Paleography of the day: A murder in the land records

Recently, while looking through records on Connecticut’s boundary disputes in the 1670s, I found an odd reference to a murder. While the record does not connect the murder to the decades long strife between the two colonies, its placement suggests that Connecticut officials saw a connection. My research has revealed fighting, arrests, brawls, and vandalism all along the border between the colonies in the 1660s and 1670s, so this would fit in. Below find my transcription.

 

Naraganset: 11 : or 12: day of July : 1670

A sad accident befallen the Towne of Wickford in Coneticut Colynie

and upon that account, Mr Samuell Cedwey Constable of that Towne

called as many of the people together as he could get to behold it

where is to say, a man murthered to say walter house and as we all

heare by 1 Thomas flounders and the maner of the murther was[?]

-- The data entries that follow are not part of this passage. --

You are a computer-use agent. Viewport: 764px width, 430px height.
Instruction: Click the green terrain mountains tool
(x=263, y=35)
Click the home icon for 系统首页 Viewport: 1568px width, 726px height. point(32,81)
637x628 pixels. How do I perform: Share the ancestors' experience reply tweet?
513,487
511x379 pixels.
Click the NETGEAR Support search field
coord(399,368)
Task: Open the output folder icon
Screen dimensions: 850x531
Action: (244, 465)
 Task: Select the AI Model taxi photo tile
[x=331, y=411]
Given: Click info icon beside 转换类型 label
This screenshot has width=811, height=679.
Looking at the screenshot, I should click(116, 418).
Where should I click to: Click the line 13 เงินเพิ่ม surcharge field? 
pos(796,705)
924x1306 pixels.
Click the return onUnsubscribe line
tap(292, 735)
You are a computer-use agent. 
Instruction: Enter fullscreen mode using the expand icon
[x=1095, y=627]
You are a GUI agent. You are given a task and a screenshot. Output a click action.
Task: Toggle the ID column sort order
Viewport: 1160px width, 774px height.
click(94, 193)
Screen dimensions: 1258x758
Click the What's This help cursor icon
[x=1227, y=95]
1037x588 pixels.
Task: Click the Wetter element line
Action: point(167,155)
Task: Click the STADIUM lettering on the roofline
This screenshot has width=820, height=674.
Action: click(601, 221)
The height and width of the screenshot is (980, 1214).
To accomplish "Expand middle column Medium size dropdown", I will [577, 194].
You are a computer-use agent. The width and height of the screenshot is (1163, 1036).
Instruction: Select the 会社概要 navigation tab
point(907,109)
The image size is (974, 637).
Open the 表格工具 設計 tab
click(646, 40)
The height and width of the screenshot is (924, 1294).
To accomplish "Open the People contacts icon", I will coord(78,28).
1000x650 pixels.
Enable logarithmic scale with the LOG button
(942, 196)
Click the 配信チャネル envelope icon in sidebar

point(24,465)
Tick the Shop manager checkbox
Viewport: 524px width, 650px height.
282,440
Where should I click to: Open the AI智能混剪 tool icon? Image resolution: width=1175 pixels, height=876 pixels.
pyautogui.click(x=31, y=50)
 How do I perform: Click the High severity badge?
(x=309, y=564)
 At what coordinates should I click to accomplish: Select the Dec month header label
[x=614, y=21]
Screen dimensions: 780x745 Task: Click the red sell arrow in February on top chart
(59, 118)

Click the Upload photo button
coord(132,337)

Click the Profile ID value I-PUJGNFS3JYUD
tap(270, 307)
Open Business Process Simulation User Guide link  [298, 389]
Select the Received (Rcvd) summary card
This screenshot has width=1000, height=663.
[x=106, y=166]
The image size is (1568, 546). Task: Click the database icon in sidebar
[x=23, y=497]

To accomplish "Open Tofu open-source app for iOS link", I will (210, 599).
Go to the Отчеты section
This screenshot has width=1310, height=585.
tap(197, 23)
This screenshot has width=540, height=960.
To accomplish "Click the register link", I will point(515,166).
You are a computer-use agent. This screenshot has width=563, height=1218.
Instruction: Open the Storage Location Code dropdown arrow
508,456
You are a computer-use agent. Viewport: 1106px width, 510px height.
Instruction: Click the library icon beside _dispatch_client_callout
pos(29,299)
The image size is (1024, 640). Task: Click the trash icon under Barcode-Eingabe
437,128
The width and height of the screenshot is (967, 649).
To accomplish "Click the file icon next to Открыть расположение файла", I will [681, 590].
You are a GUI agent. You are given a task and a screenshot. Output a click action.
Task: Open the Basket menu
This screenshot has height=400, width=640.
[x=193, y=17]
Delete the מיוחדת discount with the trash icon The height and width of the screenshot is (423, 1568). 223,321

this, there was a hole strucke in the fore parte of his head and several

other bruses, one upon his left arme, another bruse upon his backe

where wee judge to be the cause of his death being seen and view

=ed by us whose names are under written with the constable by

these witneses stood by and many others, that saw this

sad specttaclcle, but not owne them selves In this

collynie::

 

John Cole, Robert Greene, Thomas Well, Ambros Leery, John Crabtree, Report of a Murder, 12 July 1670, Colonial Boundaries Series 1, Vol. 1, #71, Connecticut State Archives, Hartford, CT.